# WORK ITEM
Each line from the one containing "Αγγελίες (545, 223)" to the end of the listing below should be output exactly; no other line is wanted.

# AVAILABLE DATA
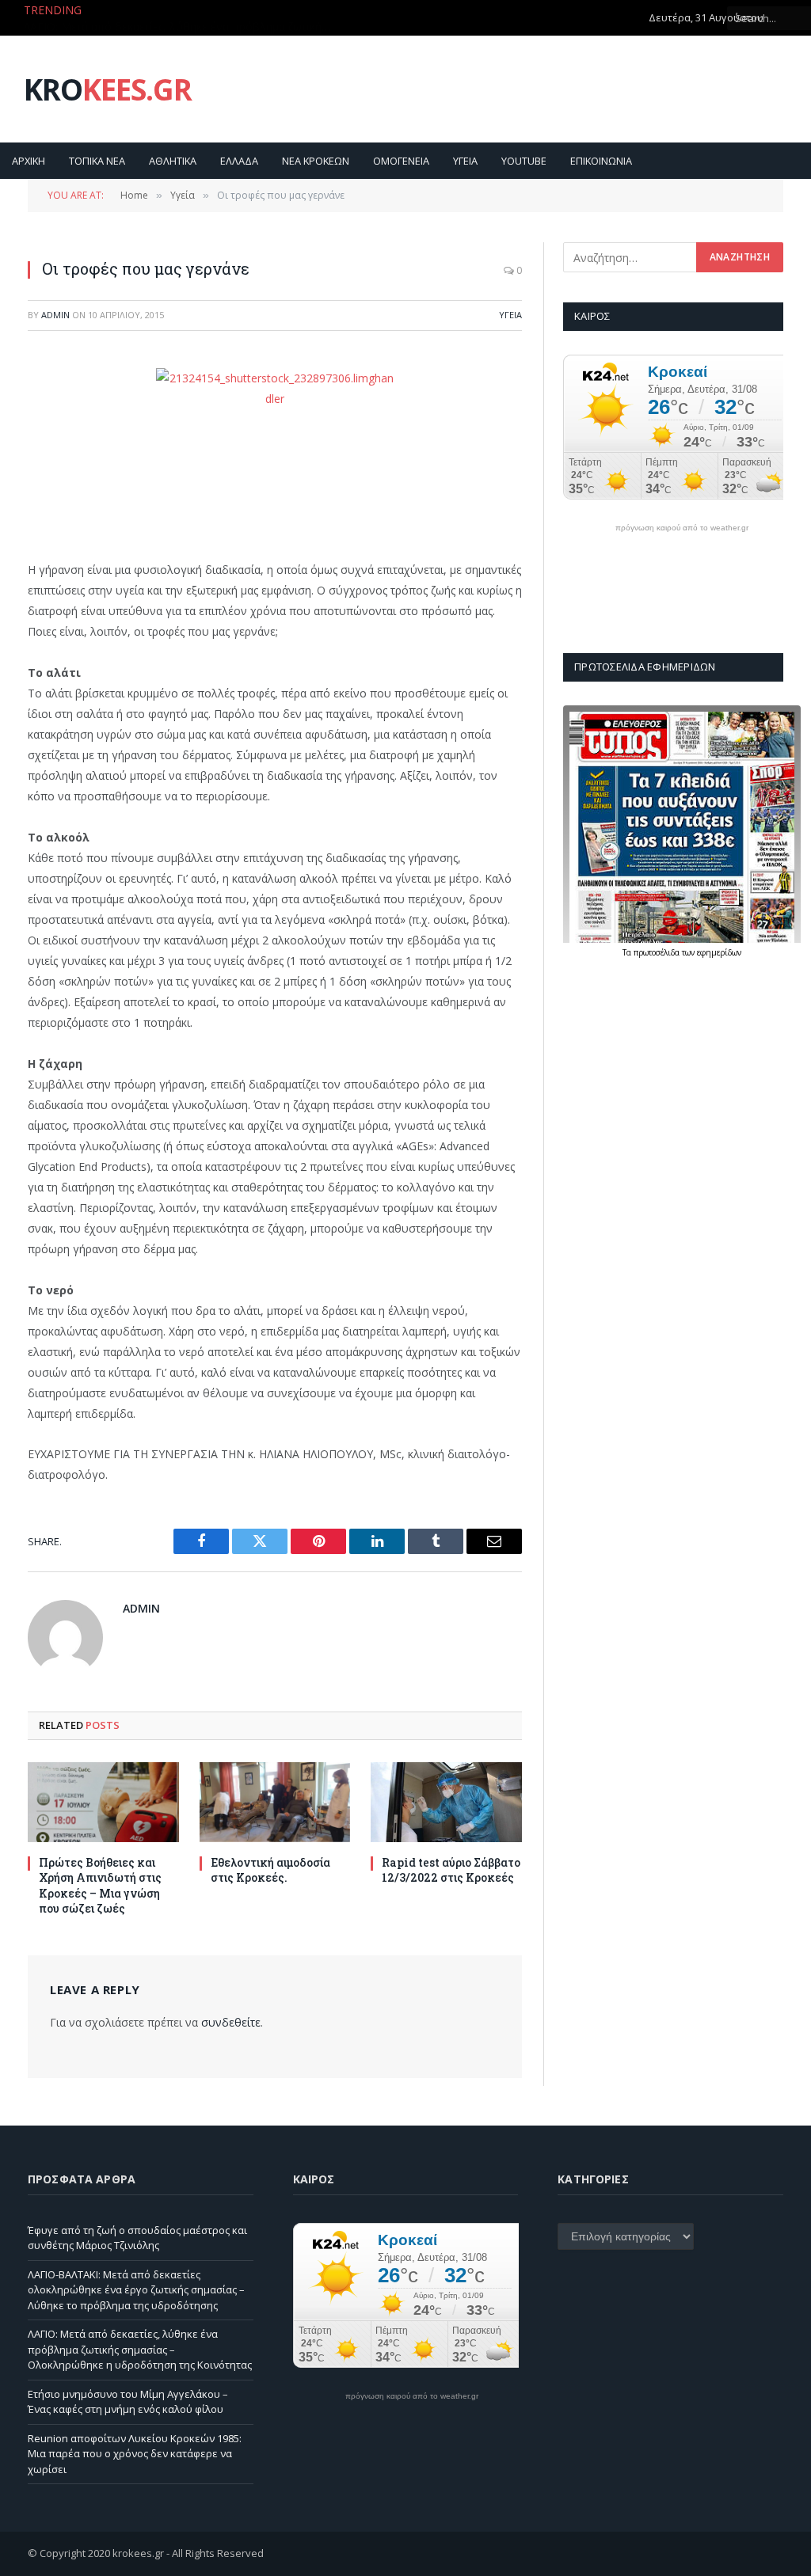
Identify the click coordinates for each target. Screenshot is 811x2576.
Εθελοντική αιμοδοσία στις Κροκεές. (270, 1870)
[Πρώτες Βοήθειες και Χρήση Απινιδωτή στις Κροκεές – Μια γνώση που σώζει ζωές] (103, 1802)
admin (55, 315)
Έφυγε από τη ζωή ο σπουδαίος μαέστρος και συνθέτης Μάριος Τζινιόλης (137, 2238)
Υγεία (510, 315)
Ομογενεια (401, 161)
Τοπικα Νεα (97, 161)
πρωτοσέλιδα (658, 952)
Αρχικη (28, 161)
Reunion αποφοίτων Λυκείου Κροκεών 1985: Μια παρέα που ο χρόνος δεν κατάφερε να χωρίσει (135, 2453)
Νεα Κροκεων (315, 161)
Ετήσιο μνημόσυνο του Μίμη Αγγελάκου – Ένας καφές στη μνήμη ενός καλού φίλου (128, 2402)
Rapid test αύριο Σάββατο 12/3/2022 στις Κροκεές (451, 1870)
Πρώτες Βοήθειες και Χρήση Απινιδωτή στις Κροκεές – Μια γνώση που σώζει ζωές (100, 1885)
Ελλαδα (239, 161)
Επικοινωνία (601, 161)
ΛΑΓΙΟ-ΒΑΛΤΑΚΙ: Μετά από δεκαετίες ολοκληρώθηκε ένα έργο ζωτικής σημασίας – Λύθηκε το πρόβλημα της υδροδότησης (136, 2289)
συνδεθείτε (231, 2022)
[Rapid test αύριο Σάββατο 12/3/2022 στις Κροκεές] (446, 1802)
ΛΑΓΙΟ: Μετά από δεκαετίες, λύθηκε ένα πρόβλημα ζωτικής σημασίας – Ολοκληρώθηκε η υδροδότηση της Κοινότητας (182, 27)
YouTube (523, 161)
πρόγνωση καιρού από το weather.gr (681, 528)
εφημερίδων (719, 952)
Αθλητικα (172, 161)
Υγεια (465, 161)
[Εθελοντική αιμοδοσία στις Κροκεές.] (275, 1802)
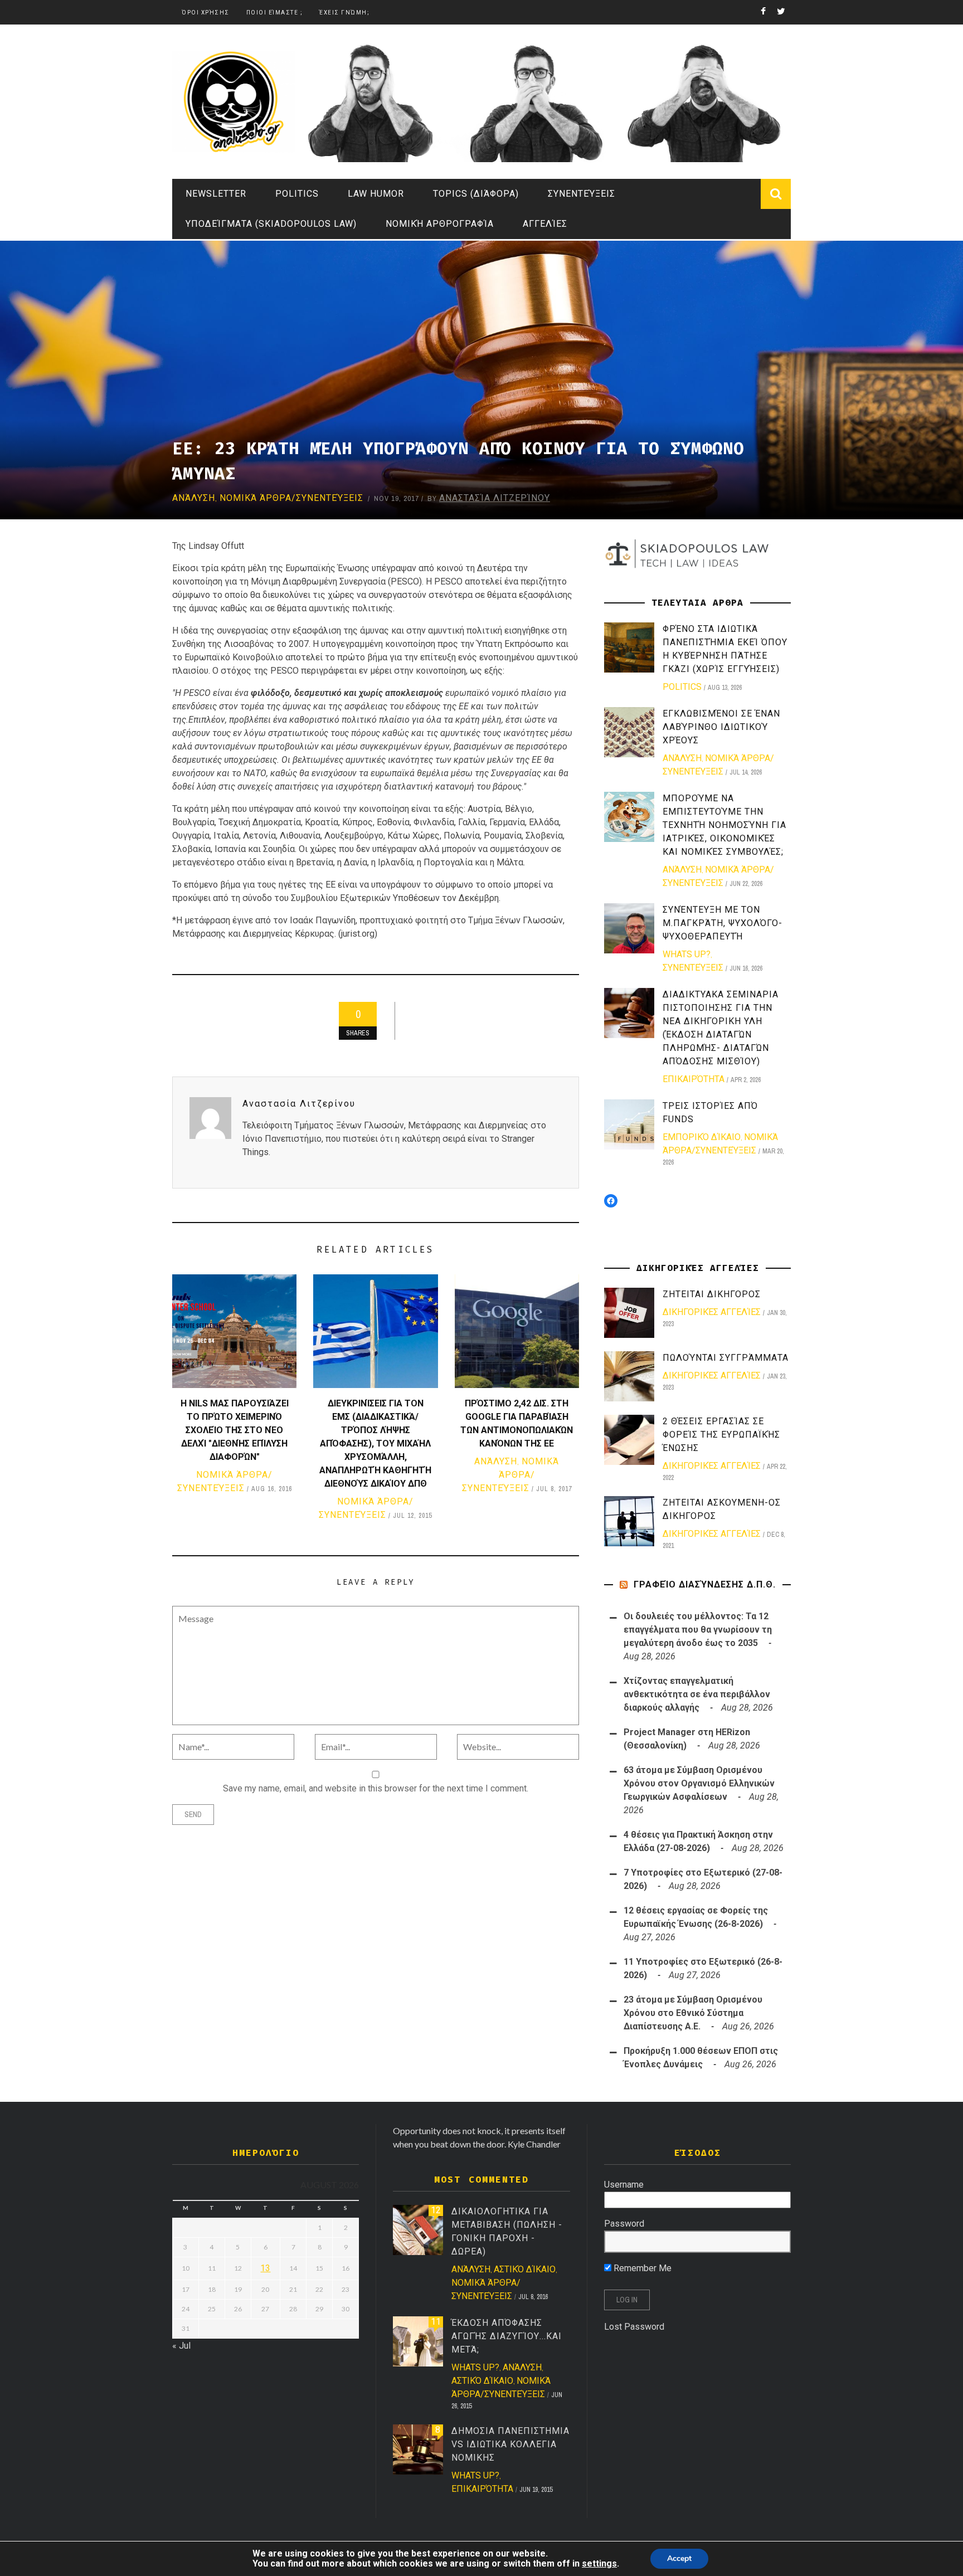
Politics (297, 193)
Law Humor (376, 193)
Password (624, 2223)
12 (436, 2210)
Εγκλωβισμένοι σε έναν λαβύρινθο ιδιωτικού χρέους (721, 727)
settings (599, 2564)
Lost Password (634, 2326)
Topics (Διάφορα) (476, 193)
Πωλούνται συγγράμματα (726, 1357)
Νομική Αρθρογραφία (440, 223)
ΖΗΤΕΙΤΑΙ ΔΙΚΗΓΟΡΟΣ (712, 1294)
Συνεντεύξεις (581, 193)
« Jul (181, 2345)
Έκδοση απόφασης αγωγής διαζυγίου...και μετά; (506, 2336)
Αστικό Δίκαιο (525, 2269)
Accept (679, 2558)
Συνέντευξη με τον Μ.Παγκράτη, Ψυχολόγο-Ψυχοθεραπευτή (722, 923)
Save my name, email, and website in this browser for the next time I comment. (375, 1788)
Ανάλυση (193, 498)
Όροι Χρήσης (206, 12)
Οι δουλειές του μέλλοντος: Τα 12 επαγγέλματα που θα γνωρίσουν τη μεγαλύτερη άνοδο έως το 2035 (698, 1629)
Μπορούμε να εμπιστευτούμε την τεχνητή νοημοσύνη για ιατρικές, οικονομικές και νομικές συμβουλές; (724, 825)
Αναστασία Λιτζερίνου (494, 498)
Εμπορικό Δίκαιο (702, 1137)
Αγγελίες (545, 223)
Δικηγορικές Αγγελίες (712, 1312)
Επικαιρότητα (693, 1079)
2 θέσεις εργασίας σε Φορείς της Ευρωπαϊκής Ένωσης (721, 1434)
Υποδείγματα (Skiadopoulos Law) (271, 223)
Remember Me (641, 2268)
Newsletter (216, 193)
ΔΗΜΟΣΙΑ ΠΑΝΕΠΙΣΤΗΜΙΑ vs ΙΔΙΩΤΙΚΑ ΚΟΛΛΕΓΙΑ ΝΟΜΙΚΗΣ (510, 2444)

# YOUR RESPONSE
Αγγελίες (545, 223)
Δικηγορικές Αγγελίες (712, 1312)
Επικαιρότητα (693, 1079)
2 θέσεις εργασίας σε Φορείς της Ευρωπαϊκής Ένωσης (721, 1434)
Υποδείγματα (Skiadopoulos Law) (271, 223)
Remember Me (641, 2268)
Newsletter (216, 193)
ΔΗΜΟΣΙΑ ΠΑΝΕΠΙΣΤΗΜΙΑ vs ΙΔΙΩΤΙΚΑ ΚΟΛΛΕΓΙΑ ΝΟΜΙΚΗΣ (510, 2444)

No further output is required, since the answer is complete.